Decoupled-Value Attention for Prior-Data Fitted Networks: GP Inference for Physical Equations
Kaustubh Sharma, Simardeep Singh, Parikshit Pareek
TL;DR
Gaussian Process inference is computationally expensive for large or evolving datasets. The authors propose Decoupled-Value Attention (DVA), which localizes attention to the input space while streaming labels through the value stream, thereby emulating GP updates without fixed kernels. Empirical results show DVA-based PFNs dramatically reduce bias across 1D–10D and scale to 64D power-flow tasks with large speedups, approaching exact GP performance. The findings suggest DVA enables scalable, uncertainty-aware physics surrogates that are architecture-agnostic. This could enable real-time, high-dimensional simulations for complex physical systems such as power grids.
Abstract
Prior-data fitted networks (PFNs) are a promising alternative to time-consuming Gaussian process (GP) inference for creating fast surrogates of physical systems. PFN reduces the computational burden of GP-training by replacing Bayesian inference in GP with a single forward pass of a learned prediction model. However, with standard Transformer attention, PFNs show limited effectiveness on high-dimensional regression tasks. We introduce Decoupled-Value Attention (DVA)-- motivated by the GP property that the function space is fully characterized by the kernel over inputs and the predictive mean is a weighted sum of training targets. DVA computes similarities from inputs only and propagates labels solely through values. Thus, the proposed DVA mirrors the GP update while remaining kernel-free. We demonstrate that PFNs are backbone architecture invariant and the crucial factor for scaling PFNs is the attention rule rather than the architecture itself.
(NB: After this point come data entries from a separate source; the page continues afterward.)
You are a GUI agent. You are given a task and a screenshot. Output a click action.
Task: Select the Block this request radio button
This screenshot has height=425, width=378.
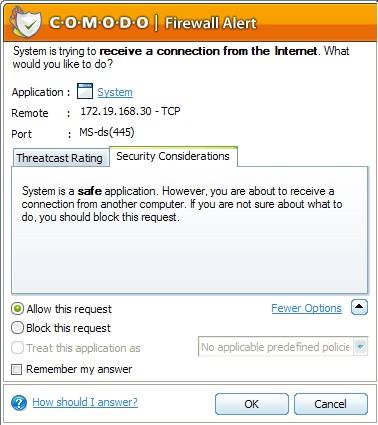point(17,328)
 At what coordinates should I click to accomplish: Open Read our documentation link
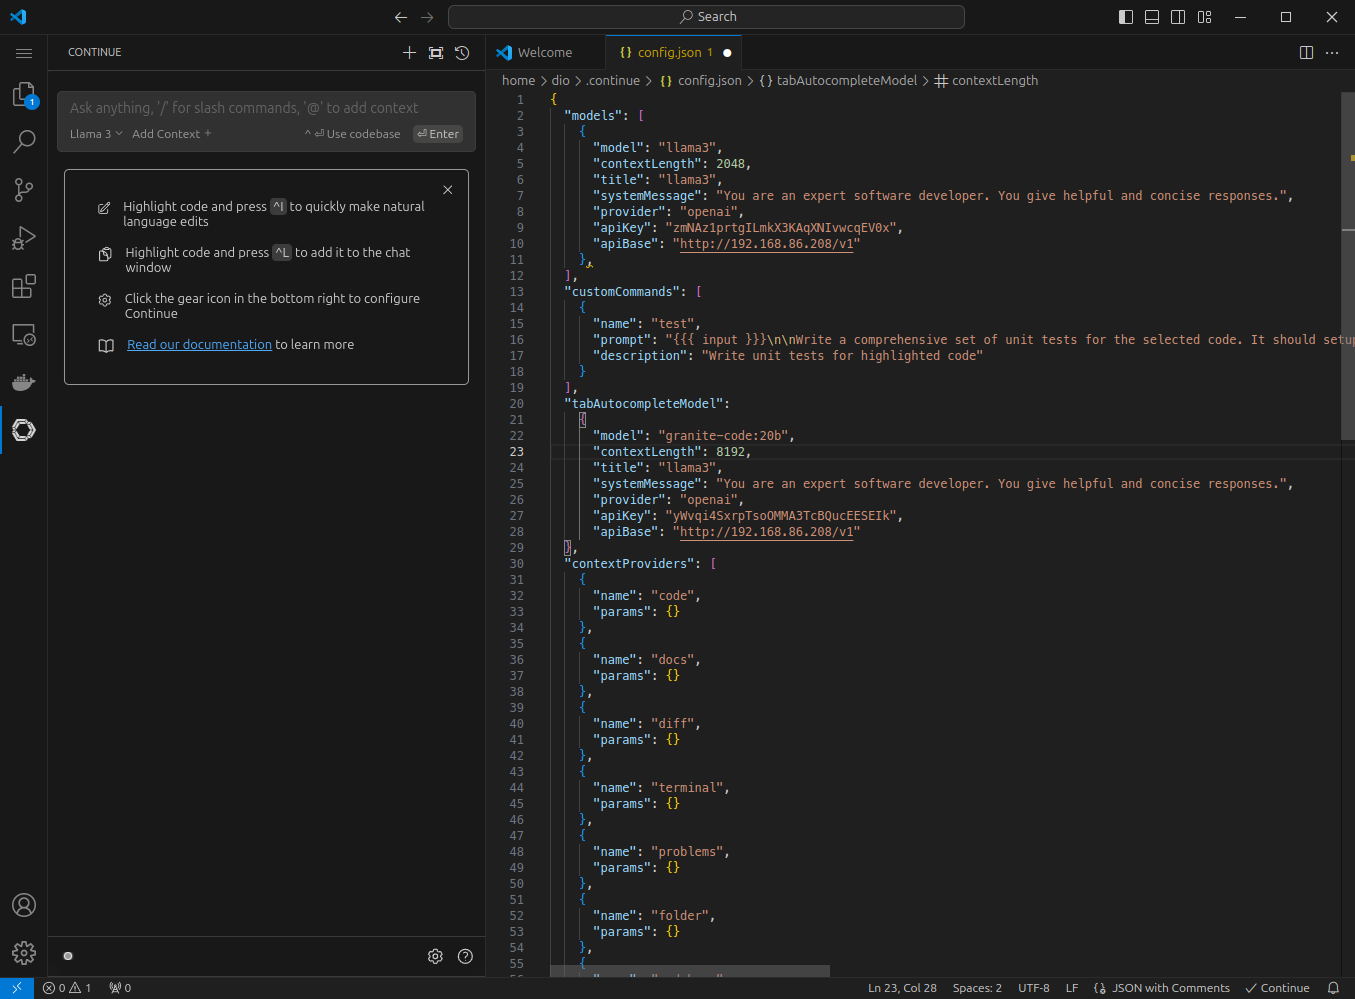point(199,345)

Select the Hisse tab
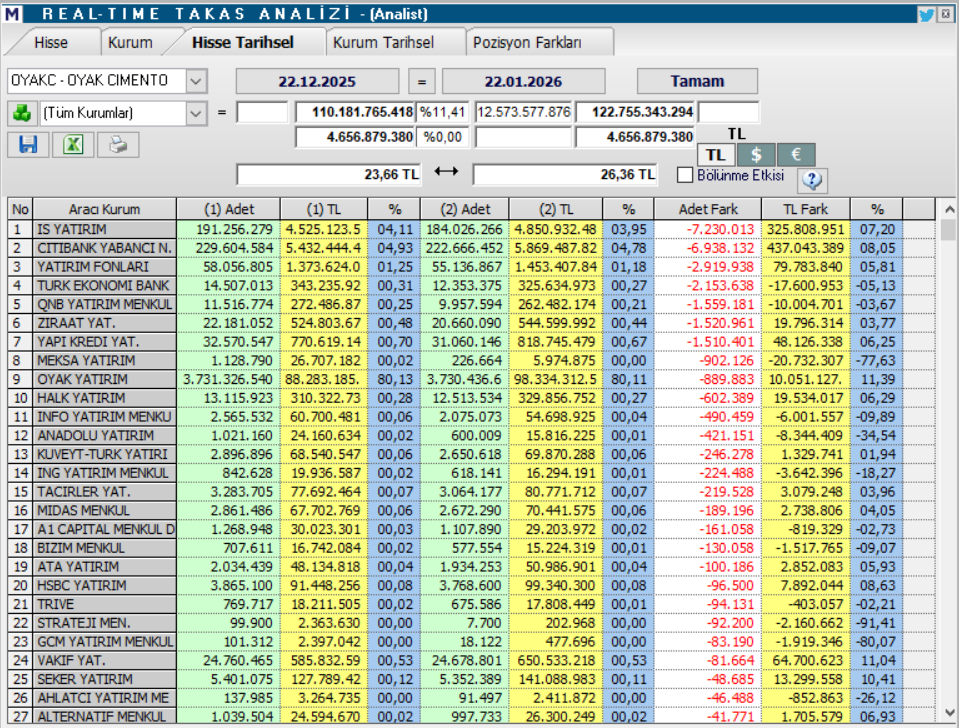click(52, 43)
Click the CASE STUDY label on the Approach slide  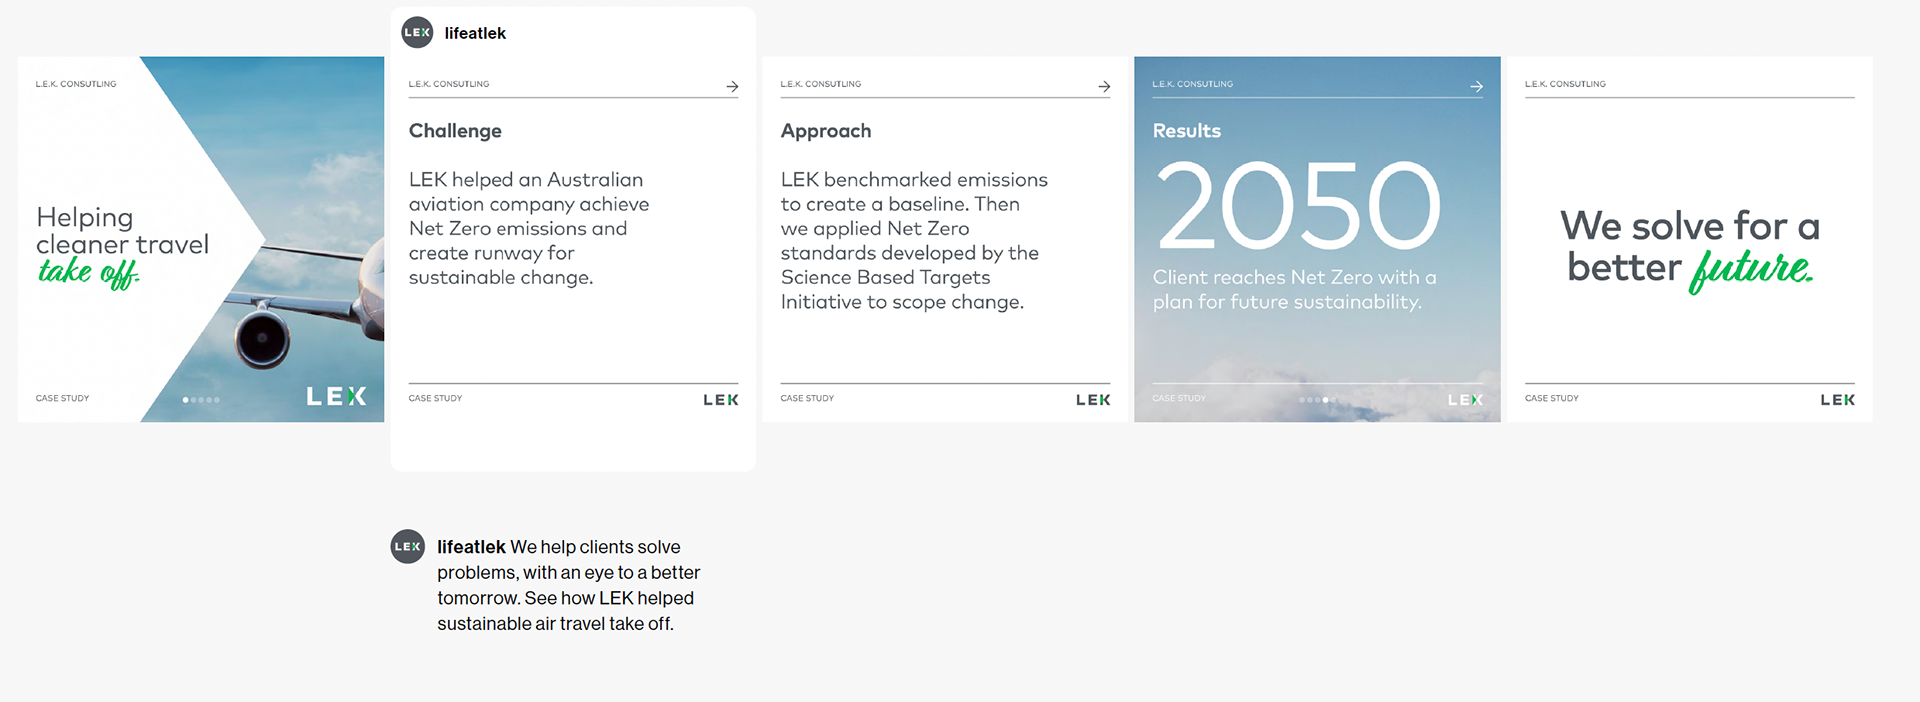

Specifically, our results demonstrate that (a) localized attention consistently reduces out-of-sample validation loss in PFNs across different dimensional settings, with validation loss reduced by more than 50% in five- and ten-dimensional cases, and (b) the role of attention is more decisive than the choice of backbone architecture, showing that CNN, RNN and LSTM-based PFNs can perform at par with their Transformer-based counterparts. The proposed PFNs provide 64-dimensional power flow equation approximations with a mean absolute error of the order of E-03, while being over 80x faster than exact GP inference.